-- BEGIN DOCUMENT SECTION --

The Rev. Iván Darío Gutiérrez, left, and Camilo Moreno at one of Bogota’s gay community centers. Photo courtesy of Chris Herlinger
Jaime Ricardo Cadavid, the coordinator of one of Bogota’s gay community centers, left, with Azahy Ali Triana de la Peña, a transgender woman. Photo courtesy of Chris Herlinger

Jaime Ricardo Cadavid, the coordinator of one of Bogota’s gay community centers, left, with Azahy Ali Triana de la Peña, a transgender woman. Photo courtesy of Chris Herlinger

BOGOTA, Colombia (RNS) When Azahy Ali Triana de la Peña began transitioning from man to woman in 2012, one of her fears was how, or even if, she would be accepted in the Roman Catholic Church.

The devout Catholic, who now works at an LGBT center in Bogotá, also worried about whether she would be a man or woman in the afterlife.

“I needed this benediction with my name and this body,” Triana de la Peña, 32, recalled. So she sought spiritual guidance from her priest.

“We are all equal in heaven,” he assured her. “There is no gender in heaven. It’s all souls.”

READ: Post-traumatic church syndrome? Yep, it’s a thing

Not long ago, the thought of a transgender person speaking openly to a Roman Catholic priest in Colombia would have seemed unthinkable. Now cultural shifts are making way for LGBT acceptance, at least in some urban areas.

-- END DOCUMENT SECTION --
-- BEGIN DATA LISTING --

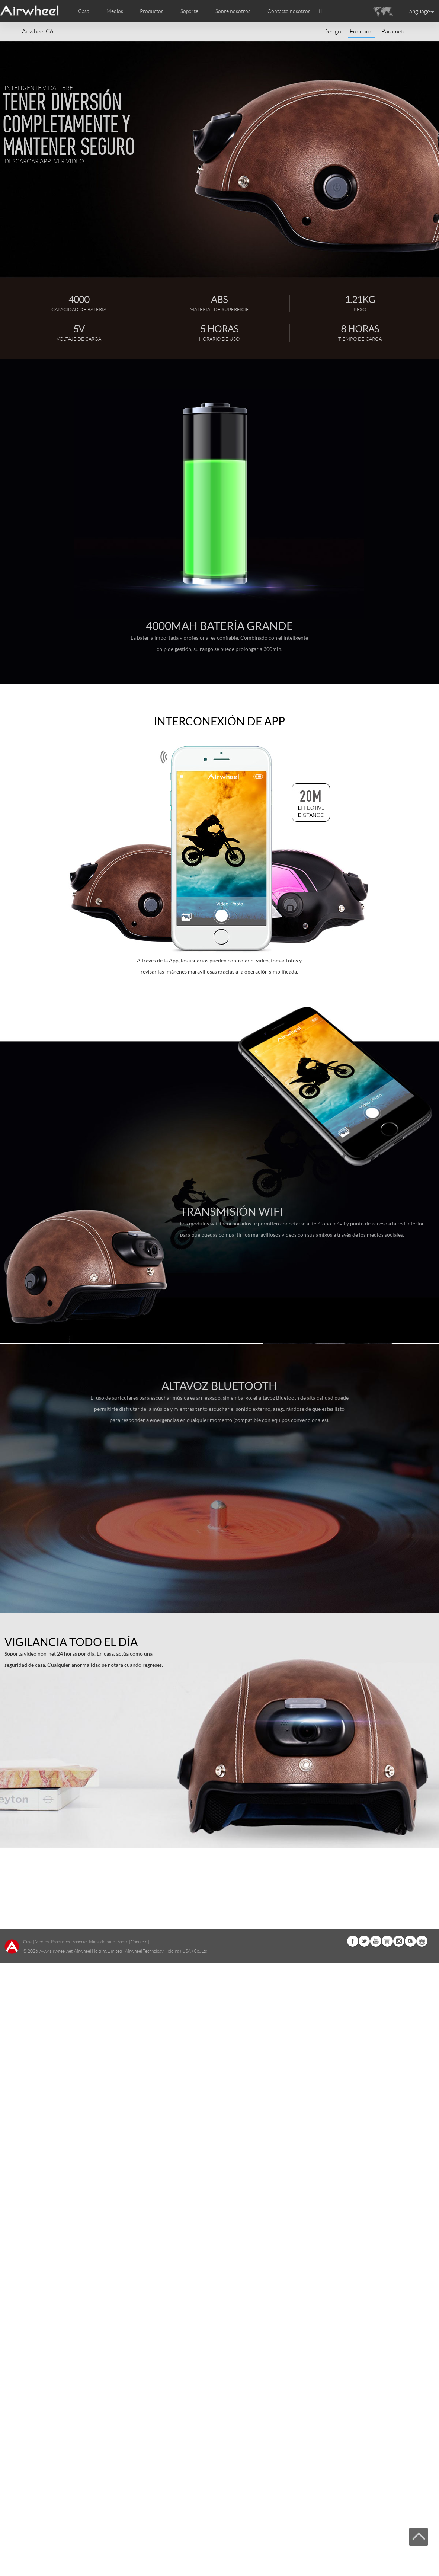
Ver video (69, 161)
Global (421, 2251)
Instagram (398, 2251)
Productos (151, 11)
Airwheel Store (387, 2251)
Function (361, 31)
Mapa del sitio (102, 2252)
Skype (410, 2251)
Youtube (375, 2251)
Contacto (139, 2252)
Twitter (364, 2251)
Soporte (189, 11)
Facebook (352, 2251)
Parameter (394, 31)
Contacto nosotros (288, 11)
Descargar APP (27, 161)
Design (332, 31)
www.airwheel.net (56, 2261)
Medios (42, 2252)
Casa (83, 11)
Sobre (122, 2252)
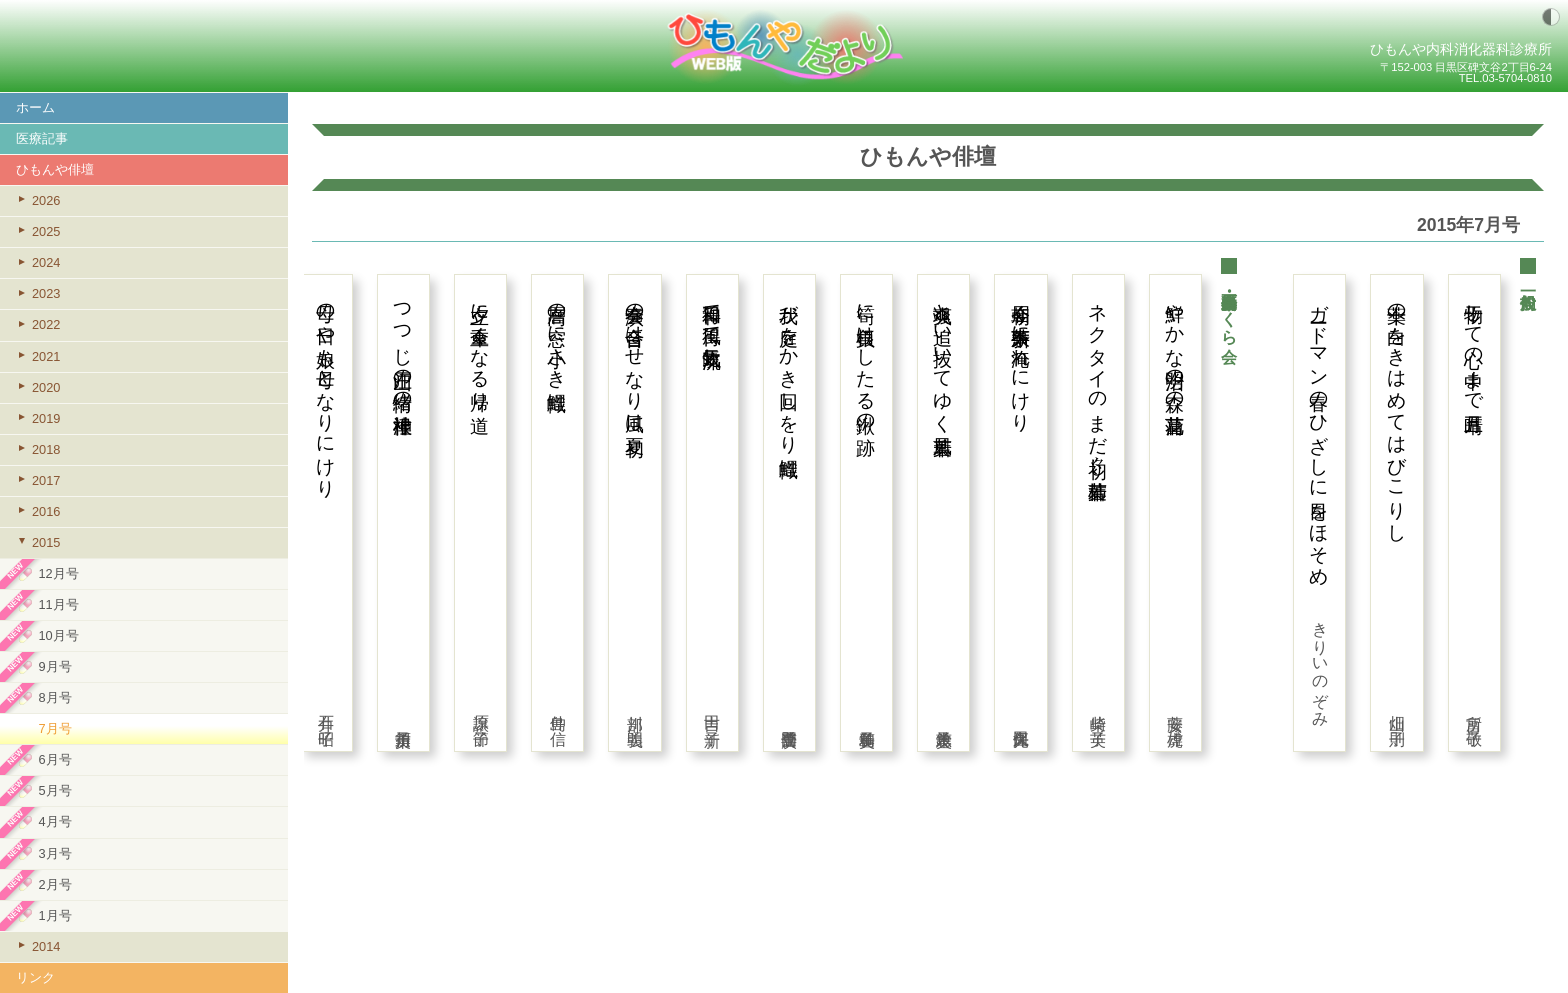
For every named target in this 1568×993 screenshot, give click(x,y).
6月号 (54, 759)
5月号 (54, 790)
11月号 (58, 604)
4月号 (54, 821)
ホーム (35, 107)
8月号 (54, 697)
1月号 (54, 915)
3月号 (54, 853)
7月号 (54, 728)
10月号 (58, 635)
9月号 (54, 666)
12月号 (58, 573)
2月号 (54, 884)
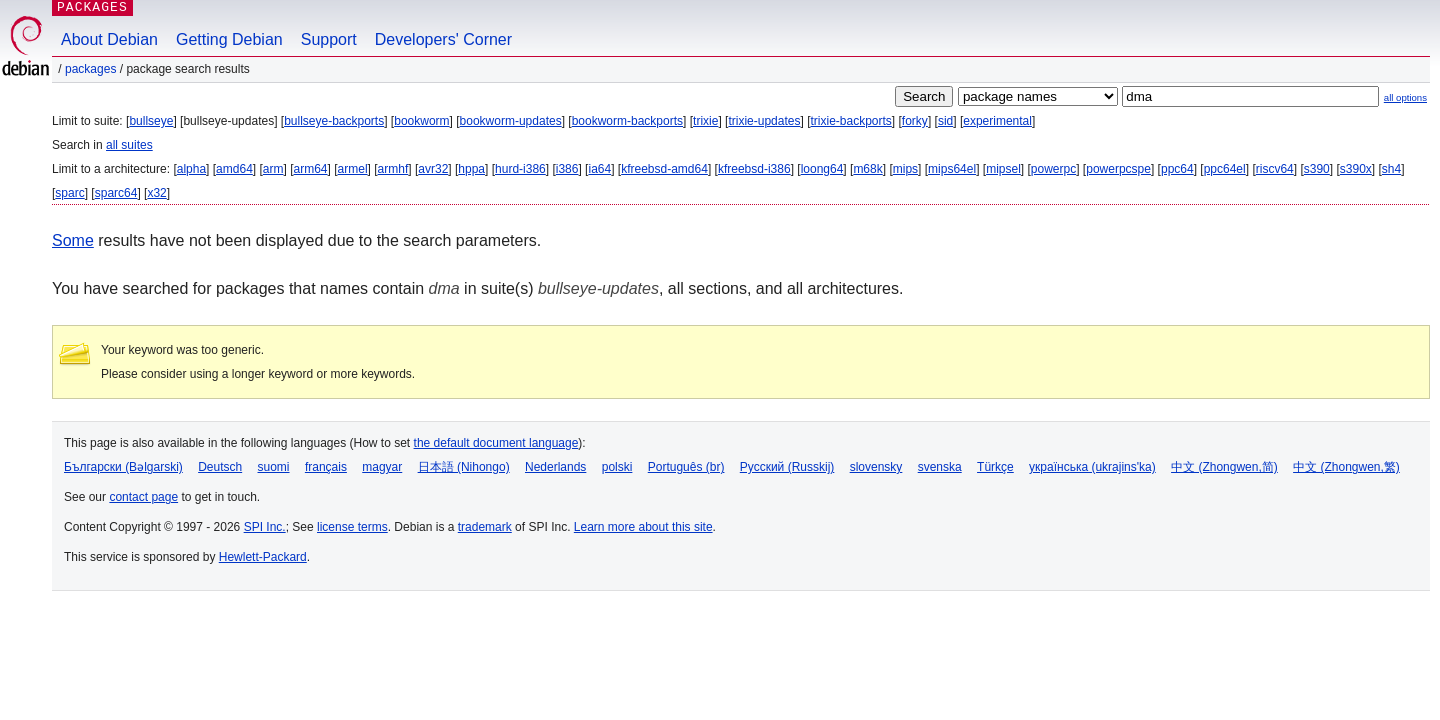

-- END DATA LISTING --

(WHAT IS ASKED)
**A)** Answer these questions about the article on LGBT acceptance in Bogotá:
(i) In what year did Azahy Ali Triana de la Peña begin transitioning?
(ii) What position does Jaime Ricardo Cadavid hold?
(iii) According to the priest, what is there no such thing as in heaven?
**B)** Write the next part of the article on LGBT acceptance in Bogotá, starting after its final sentence.

(ANSWERS BY TASK)
**A)**
(i) 2012
(ii) He is the coordinator of one of Bogota's gay community centers.
(iii) Gender

**B)**
“We are liberal,” said Marcela Sánchez, director of Colombia Diversa, the nation’s most prominent LGBT rights organization. “Please don’t say Colombia isn’t liberal!”

Recent polls estimate that two-thirds of Colombians oppose same-sex marriage, but that is less opposition than in many Latin American countries, including neighboring Ecuador. Support for same-sex marriage is highest in Bogotá, the nation’s capital, where, in a 2010 poll conducted by local newspaper El Tiempo, 63 percent of residents endorsed the right of same-sex couples to marry in civil ceremonies.

Marcela Sánchez, the director of Colombia Diversa, the nation’s most prominent gay rights/LGBT organization. Photo courtesy of Chris Herlinger

Marcela Sánchez, the director of Colombia Diversa, the nation’s most prominent gay rights/LGBT organization. Photo courtesy of Chris Herlinger

Gay rights advocates in Bogotá say that number would be even higher today in the city of about 8 million, known for its burgeoning gay culture and nightlife. But it’s not just Bogotá.

Support for LGBT rights is spreading across the country. Manizales, a medium-sized city in Colombia’s more conservative “coffee country,” recently hosted a gay pride parade with little controversy.

To Sánchez and other gay rights advocates, these changes are welcome. Many say they stem from young people knowing more “out” family members, friends, classmates and colleagues, and perhaps from Pope Francis’ more moderate tone on LGBT acceptance. An estimated 80 percent of Colombians are Catholic.

READ: Franklin Graham calls on Christians to blacklist LGBT-friendly companies

“Now people can’t say anything publicly against LGBT people without a reaction,” Sánchez said, citing strong criticism on social media when a conservative political figure recently made derogatory remarks about one of Colombia’s two lesbian government ministers.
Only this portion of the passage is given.